Salaber, Julie (2008), The Determinants of Sin Stock Returns: Evidence on the European Market
(note: this paper is undergoing revision and the review is based on a version dated November 2007)

In the spirit of Hong and Kacperczyk (2006, 2008), this study investigates sin stock returns - returns on publicly-traded companies involved in producing tobacco, alcohol, and gaming. Whereas the former study concentrates on U.S. sin stocks, this study investigates this class of stocks in European stock markets. The hypothesis central to the study is that sin stock returns depend on legal and cultural characteristics, including religion, the level of excise taxation, and litigation risk.
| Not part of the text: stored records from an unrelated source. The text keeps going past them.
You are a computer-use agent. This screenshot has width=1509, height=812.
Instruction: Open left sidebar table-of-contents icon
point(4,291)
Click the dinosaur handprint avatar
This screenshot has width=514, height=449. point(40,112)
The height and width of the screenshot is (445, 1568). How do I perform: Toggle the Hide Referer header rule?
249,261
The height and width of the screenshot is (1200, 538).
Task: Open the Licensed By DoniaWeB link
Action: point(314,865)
Using data on sin stocks from 18 European countries over the period 1975-2006, the study finds evidence that Protestants are more "sin averse" than Catholics, and command a significant premium on sin stocks. Moreover, sin stocks have higher risk-adjusted returns when they are located in a country with high excise taxation and outperform other stocks when litigation risk is higher. The results continue to be significant after controlling for well-known risk factors, such as market capitalization (size), and book-to-market premiums. Taken as a whole, this study suggests that sin stock returns depend on both legal and religious environments of each country.

(Note: implicit in this study, however, is the assumption that stock markets around the world are somewhat segmented, and that investors cannot hold perfectly diversified portfolios. Otherwise, several risks mentioned in the paper, such as litigation risk, could be considered diversifiable.)